Implementing heart failure disease management in primary care: a mixed-methods analysis of the IMPACT-B study.

OBJECTIVES

Heart failure is an important health problem and patients are generally older with several comorbidities. Multidisciplinary heart failure care is therefore recommended. However, there is little evidence in real-world settings on how to involve primary care health professionals and how to evaluate such programmes. The main objective of this study is to integrate and evaluate several disease management interventions in a primary care setting.

DESIGN

Prospective, non-randomised, observational implementation study with a mixed-methods process evaluation conducted over 3 years (2020-2022).

SETTING

Primary care practices and two regional hospitals (one tertiary, one secondary) in the Leuven region, Belgium, serving approximately 100 000 inhabitants.

PARTICIPANTS

100 general practitioners (GPs) from 19 practices participated. A total of 96 patients were included in the disease management programme. Inclusion criteria for patients included high-risk status for heart failure (HF) readmission, based on clinical criteria. Exclusion criteria were not explicitly defined but participation required informed consent.

INTERVENTIONS

Four interventions were implemented: (1) online HF education for GPs, (2) reimbursed natriuretic peptide (NP) testing, (3) patient education by trained primary care HF educators and (4) a structured transitional care protocol posthospital discharge.

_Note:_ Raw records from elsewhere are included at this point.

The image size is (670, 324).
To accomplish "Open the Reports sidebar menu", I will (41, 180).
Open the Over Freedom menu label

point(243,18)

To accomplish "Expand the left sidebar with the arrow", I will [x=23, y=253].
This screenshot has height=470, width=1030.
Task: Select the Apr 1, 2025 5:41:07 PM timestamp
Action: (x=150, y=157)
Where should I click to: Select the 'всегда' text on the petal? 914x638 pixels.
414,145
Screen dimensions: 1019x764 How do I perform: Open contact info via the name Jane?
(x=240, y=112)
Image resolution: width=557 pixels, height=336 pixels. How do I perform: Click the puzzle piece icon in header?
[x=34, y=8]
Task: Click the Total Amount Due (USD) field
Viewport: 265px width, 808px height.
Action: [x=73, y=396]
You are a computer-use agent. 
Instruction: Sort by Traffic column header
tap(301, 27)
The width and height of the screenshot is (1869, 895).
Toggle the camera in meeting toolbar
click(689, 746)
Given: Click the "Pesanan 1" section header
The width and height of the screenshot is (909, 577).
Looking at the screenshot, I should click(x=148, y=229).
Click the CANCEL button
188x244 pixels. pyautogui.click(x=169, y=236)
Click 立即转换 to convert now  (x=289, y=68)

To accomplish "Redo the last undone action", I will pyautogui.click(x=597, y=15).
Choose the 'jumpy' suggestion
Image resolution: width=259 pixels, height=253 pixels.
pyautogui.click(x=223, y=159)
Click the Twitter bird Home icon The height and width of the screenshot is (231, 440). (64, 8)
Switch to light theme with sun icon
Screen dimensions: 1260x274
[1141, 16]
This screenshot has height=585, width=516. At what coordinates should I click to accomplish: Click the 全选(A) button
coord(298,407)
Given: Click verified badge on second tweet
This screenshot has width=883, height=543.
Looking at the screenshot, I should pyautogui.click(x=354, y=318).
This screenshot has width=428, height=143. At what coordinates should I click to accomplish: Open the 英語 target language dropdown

PRIMARY AND SECONDARY OUTCOME MEASURES

Primary outcomes included GP self-efficacy in HF management, NP testing rates, HF registration in electronic health records and patient self-efficacy (9-item European Heart Failure Self-Care Behaviour Scale (EHFScB-9)). Secondary outcomes included patient quality of life (Short Form-12 questionnaire (SF-12)), hospital readmission rates and provider satisfaction.

RESULTS

GPs felt more competent in the management of HF after an online education (eight point increase in self-efficacy score after 6 months follow-up, (CI 2.9 to 13, p<0.001)). GPs conducted 314 reimbursed NP tests, half of which scored above age-specific thresholds for referral. After initiation, there was a significant increase in NP testing (Bayes Factor 64), with a total rate of 5.4 tests per 1000 patient years. The proportion of registered HF in patients aged 40 years or older in GPs' electronic health records increased from 2.27% to 2.57% between 2020 and 2022. 96 patients were included in the disease management programme, 75% of these inclusions followed the transitional protocol after discharge for HF. There was significant improvement in patients' self-efficacy after 6-month follow-up (an EHFScB-9 score change of 2.7 points, 95% CI 0.62 to 4.8), but no significant change in quality of life (an SF-12 score change of 0.15 points, 95% CI -1.1 to 1.4). Adherence to the transitional protocol depended on the presence of a specialist HF nurse during admission, 84% of all patients were seen within 14 days after discharge by their general practitioner. Time-trend analysis revealed an increase of HF as a secondary rather than primary cause of admission. Participating healthcare professionals reported satisfaction with the programme.

CONCLUSIONS

The IMPACT-B study demonstrated that an integrated disease management programme for HF could be implemented and assessed in routine clinical practice. The programme resulted in increased awareness and registration of HF in primary care, increased self-management of patients and improved follow-up after discharge, although these results should be interpreted cautiously given the uncontrolled pre-post study design.

TRIAL REGISTRATION

Trial registration NCT04334447 (clinicaltrials.gov).